After D-Day, the 104th Infantry Division deployed to Cherbourg, France and fought in Belgium, Holland, the Battle of the Bulge, and into Germany in 1945. His first son was born on the same day Colonel Alexander shook hands with the Russians on the Elbe. After brief occupation duty, the Division was transferred to California to train for the invasion of Japan, but upon war's end the Division was deactivated at Camp Adair, with Urey having commanded the artillery battalion the entire time.
After the War, LTC Alexander served at Forts Bliss and Sill, and attended Command & General Staff College at Fort Leavenworth. He advised the Greek Army in their civil war with the Communists in 1950, and then worked with Naval Research on Long Island. His most interesting job was as Military Attaché to Poland, which entailed a year of language training at Monterey, intelligence training in DC and London, and final prep in Berlin. The two years in Warsaw at the beginning of the Cold War were eventful, with many interesting visitors at their home, including the future John Paul II and a young Senator John F. Kennedy.

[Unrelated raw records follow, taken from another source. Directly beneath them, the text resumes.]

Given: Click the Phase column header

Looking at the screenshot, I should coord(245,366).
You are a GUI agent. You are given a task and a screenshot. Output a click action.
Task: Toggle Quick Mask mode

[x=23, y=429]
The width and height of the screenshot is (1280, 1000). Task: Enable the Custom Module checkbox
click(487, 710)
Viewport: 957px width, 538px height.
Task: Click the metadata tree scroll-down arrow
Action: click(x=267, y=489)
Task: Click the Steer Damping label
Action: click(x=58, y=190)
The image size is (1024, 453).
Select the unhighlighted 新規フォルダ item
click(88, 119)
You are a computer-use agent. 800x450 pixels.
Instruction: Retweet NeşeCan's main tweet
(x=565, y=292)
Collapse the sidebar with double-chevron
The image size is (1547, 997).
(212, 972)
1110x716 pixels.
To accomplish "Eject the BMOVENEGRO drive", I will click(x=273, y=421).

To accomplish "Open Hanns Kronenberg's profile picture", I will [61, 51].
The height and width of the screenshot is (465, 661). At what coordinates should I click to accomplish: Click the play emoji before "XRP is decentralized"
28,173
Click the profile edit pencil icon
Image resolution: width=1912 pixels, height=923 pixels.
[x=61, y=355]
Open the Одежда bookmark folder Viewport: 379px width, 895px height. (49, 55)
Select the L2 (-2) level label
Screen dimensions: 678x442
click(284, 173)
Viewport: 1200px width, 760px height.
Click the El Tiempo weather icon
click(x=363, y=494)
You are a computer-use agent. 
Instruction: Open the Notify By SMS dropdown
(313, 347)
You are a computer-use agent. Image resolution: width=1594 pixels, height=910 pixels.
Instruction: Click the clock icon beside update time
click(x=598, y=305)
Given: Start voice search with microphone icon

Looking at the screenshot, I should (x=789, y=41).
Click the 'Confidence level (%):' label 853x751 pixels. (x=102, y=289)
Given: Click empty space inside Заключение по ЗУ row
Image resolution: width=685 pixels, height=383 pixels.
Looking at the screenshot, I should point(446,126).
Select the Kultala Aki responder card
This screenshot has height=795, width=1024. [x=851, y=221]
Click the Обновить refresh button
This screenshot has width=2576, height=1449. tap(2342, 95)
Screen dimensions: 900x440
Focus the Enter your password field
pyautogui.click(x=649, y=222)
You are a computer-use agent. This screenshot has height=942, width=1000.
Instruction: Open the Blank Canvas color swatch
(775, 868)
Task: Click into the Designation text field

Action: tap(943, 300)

Next, Colonel Alexander attended the Army War College in Carlisle, and then stayed on the faculty. During the Cuban Missile Crisis, he commanded the 35th Artillery Group in Germany for two years, followed by two years at NATO HQ in Paris. He then served at Strategic Air Command HQ in Omaha. His final Army job was as Director of Instruction at the War College. Upon retirement, he and Sugar remained in Carlisle, where he was business manager of the Dickinson School of Law.
Colonel Alexander passed away in 1998. Both he and his wife are buried at home in Texas. The Alexanders are survived by their two sons, LTC Urey Woodson (Woody) Alexander, Jr. (U.S. Army retired), and Buford C. Alexander (U.S. Army, 1970-74).